In April, we put out a quick survey called “Learning About Design Thinkers”. The goal was simple: ask questions, get answers and then see what to do next. So the task of putting a survey out and getting folks to offer input was fairly simple.
The outcome of this experiment? We had 62 responses from across Canada and the United States and a few international guest appearances from China and Australia. Undoubtedly, if we had pushed this harder through our networks we might have received different answers and therefore different results. At this point, we are satisfied with the data set we have acquired and of course we are still hungry for more – this was just as much a test of the character our network as it was an experiment to learn more about design thinkers.
Before I dive into the first overview of the collected responses, I just want to share a story about this very iterative process. I had been sharing the survey for about 3 weeks when one of my online colleagues messaged me privately and said that he really wanted to help but that the questions felt a little daunting. We had a discussion and through the back and forth came to the conclusion that it would be helpful to add a disclaimer in to the survey to articulate that the results were not there to be judged and in fact I wouldn’t even be looking at them in connection to anyone’s name. Additionally, adding some subtext to each question to further frame the type of conversation we were hoping to spark. As a facilitator, I like to leave questions to interpretation, especially since there is no right or wrong answer, but in this case if more context helped people participate than that was a greater goal. So, I want to thank Dan Ryder for our feedback session!
The intent with this survey is to use this information to learn more about the people who are working around us. So that we may gain empathy for people practicing, learning and teaching design thinking alongside us; to articulate challenges that our clients might be facing; and to explore challenges and insights without a central context. As a tool, a survey comes with its own set of baggage. We understood this going into this discovery experiment, we are thankful to everyone that took the time to sit down and respond. We recognize that we have all participated in our fair share of surveys, whether it be for evaluation, for testing, or for entering a contest.
Initially when we launched this survey, I thought the easiest way to share the responses would be to simply post them, raw and undigested. Having reviewed the many responses and being able to see the great depth, the level of vulnerability and the honesty that was shared, I don’t feel like that would be an appropriate use of the trust shared between the responders and us. Plus, there are many overarching themes from the results that seem to be tying this community of practitioners together; it would be a missed opportunity to draw out these insights to help us move towards better incorporating design thinking into our every day.

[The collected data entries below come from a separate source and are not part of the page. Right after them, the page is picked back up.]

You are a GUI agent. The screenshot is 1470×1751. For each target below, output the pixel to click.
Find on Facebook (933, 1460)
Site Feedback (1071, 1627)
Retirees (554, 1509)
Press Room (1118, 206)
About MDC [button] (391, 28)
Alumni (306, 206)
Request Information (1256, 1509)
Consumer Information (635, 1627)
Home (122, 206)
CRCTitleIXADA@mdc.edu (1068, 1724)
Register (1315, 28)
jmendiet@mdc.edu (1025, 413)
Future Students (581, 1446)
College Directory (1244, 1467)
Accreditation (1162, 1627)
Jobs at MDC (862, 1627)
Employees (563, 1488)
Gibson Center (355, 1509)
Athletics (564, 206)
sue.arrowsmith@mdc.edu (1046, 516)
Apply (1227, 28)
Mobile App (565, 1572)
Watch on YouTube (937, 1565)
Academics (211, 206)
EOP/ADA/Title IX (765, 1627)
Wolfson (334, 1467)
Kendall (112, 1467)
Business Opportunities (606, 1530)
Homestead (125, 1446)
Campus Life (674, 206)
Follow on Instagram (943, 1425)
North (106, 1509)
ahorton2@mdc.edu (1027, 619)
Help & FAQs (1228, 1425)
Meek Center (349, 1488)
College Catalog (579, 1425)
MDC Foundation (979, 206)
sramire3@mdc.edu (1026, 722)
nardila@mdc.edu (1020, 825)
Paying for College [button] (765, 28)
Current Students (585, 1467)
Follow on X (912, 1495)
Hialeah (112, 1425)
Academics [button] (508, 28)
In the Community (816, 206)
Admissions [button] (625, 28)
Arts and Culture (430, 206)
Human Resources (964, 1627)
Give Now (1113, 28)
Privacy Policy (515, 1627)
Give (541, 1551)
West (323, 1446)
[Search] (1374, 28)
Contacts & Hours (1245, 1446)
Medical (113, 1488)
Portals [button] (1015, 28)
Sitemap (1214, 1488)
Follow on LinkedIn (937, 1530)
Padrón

In the weeks ahead, I will be sharing our reflections from each question and will ultimately use this information to craft tools to try and respond the best we can to some of the overlapping challenges.
The questions in the survey focused on our favourite areas of Task, Team, Self. We believe that this tool is a great entry point for reflection and learning in the journey of leveraging the design thinking process. Looking into the results, I am intrigued by the tensions I am noticing in responses and how that creates opportunities to start understanding gaps that we have in the design thinking process.